Benton Harbor, Mich. - Whirlpool's fourth-quarter earnings rose 19.9 percent to $205 million on improvements in its North American business.
Net sales for the three months, ended Dec. 31, slipped 2 percent to $4.9 billion.
Whirlpool said price hikes, enhanced productivity and increased sales of pricier products led to improved profitability in North America. But those gains were pared by weak global demand, higher raw-materials costs, unfavorable currency fluctuations, significantly higher restructuring expense, and reduced production to work down inventory.
In North America, sales rose 1 percent to $2.6 billion despite a 3 percent decline in unit shipments, reflecting improved product mix and a recent round of price increases. This, plus employee benefit reductions and $96 million recouped from a supplier over quality issues, more than offset lower unit volume, higher material costs and the impact from production slowdowns. As a result, operating profit rose 281 percent, to $202 million.

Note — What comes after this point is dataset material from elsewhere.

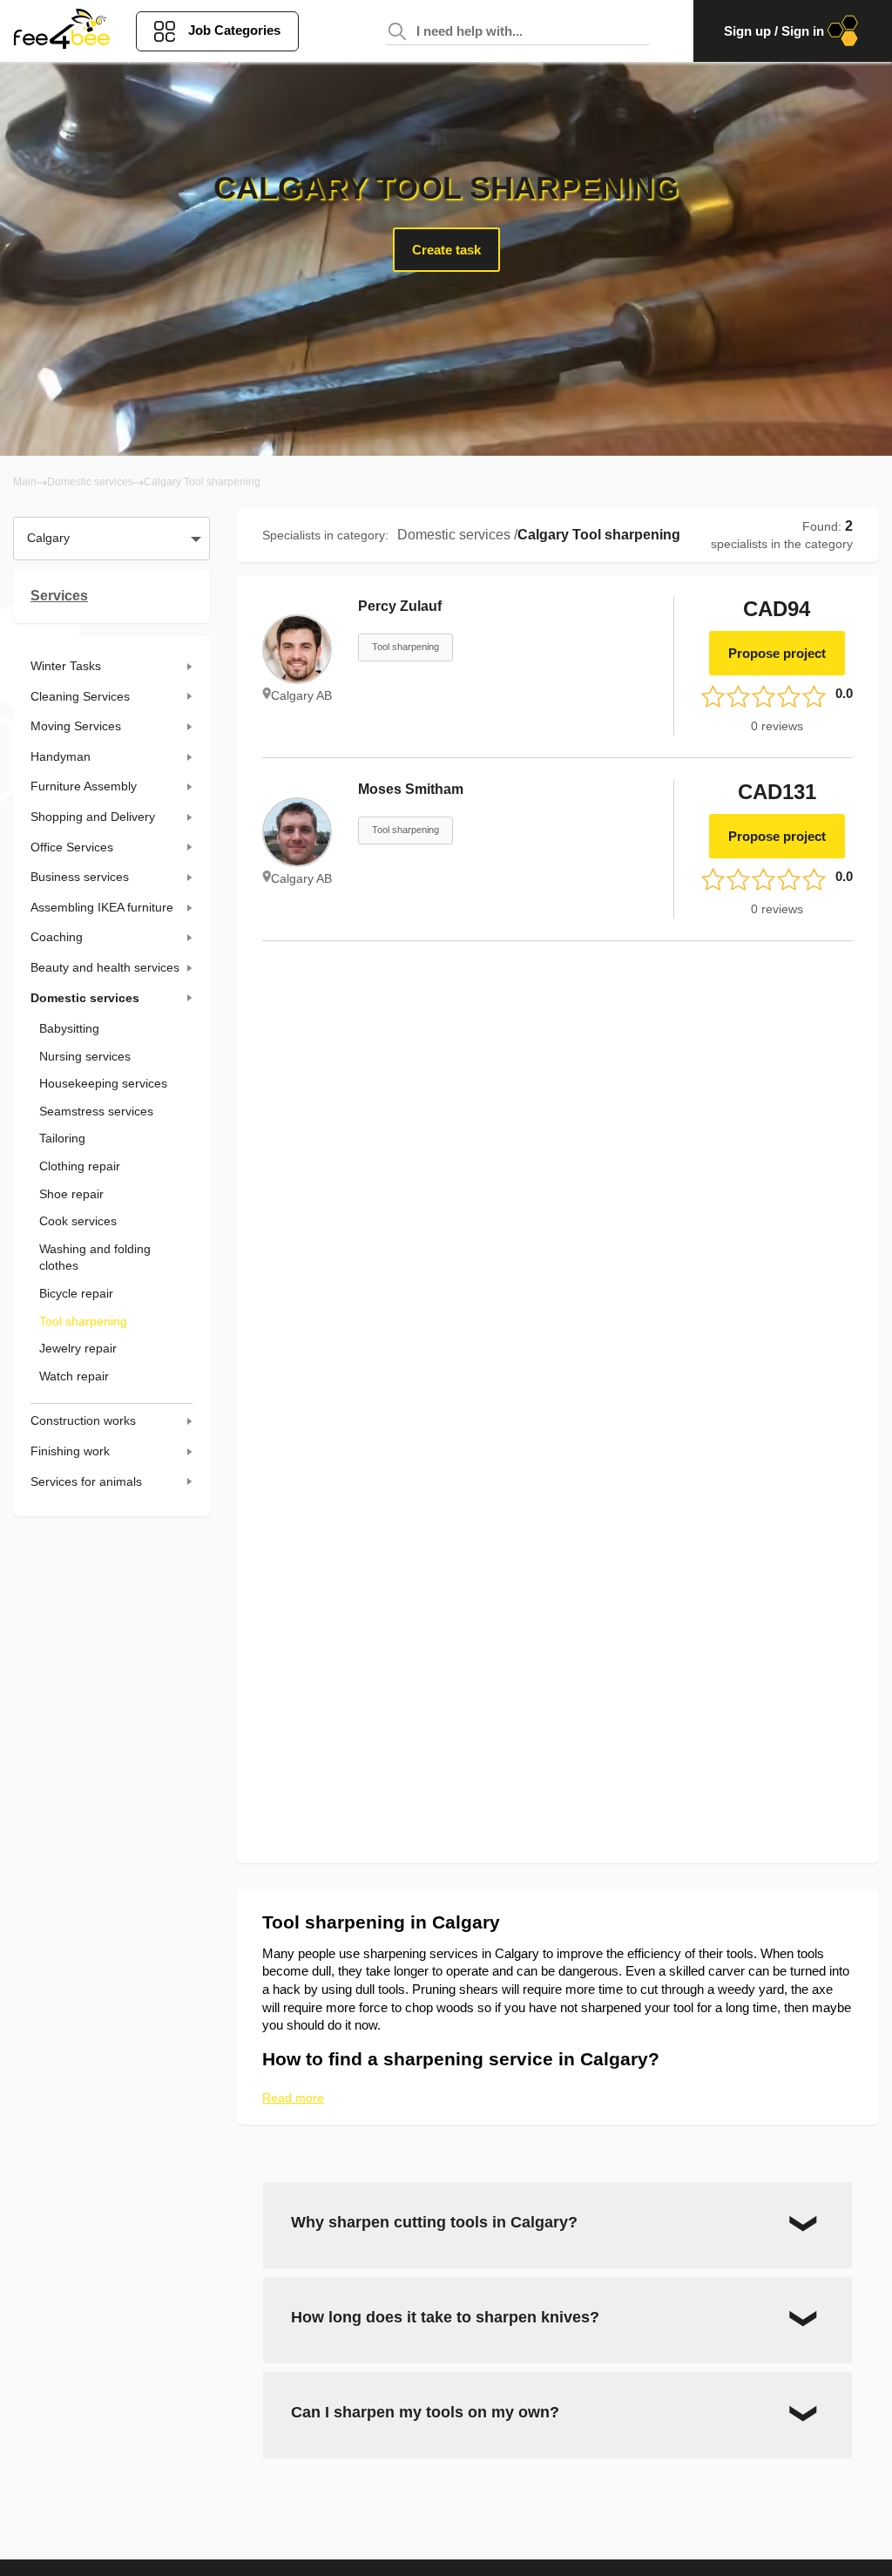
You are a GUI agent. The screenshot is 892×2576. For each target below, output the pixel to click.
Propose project (777, 653)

"We exit 2011 with improving product price/mix, significantly lower inventory levels and strong new product innovation," Whirlpool chairman/CEO Jeff Fettig said in a statement. "As we enter 2012, we are executing strong actions to continue to improve operating margins through our cost and capacity reduction initiatives, ongoing productivity programs and previously announced price increases ... These initiatives are the key drivers to improving our operating margins throughout 2012."
For the full year, net sales rose 2 percent to $18.7 billion and net income fell 60 percent to $408 million.
Looking ahead, Fettig said Whirlpool is projecting relatively flat to slightly improving industry demand during the year -- including forecasts of flat to 3 percent industry growth in North America -- and has "planned our business accordingly."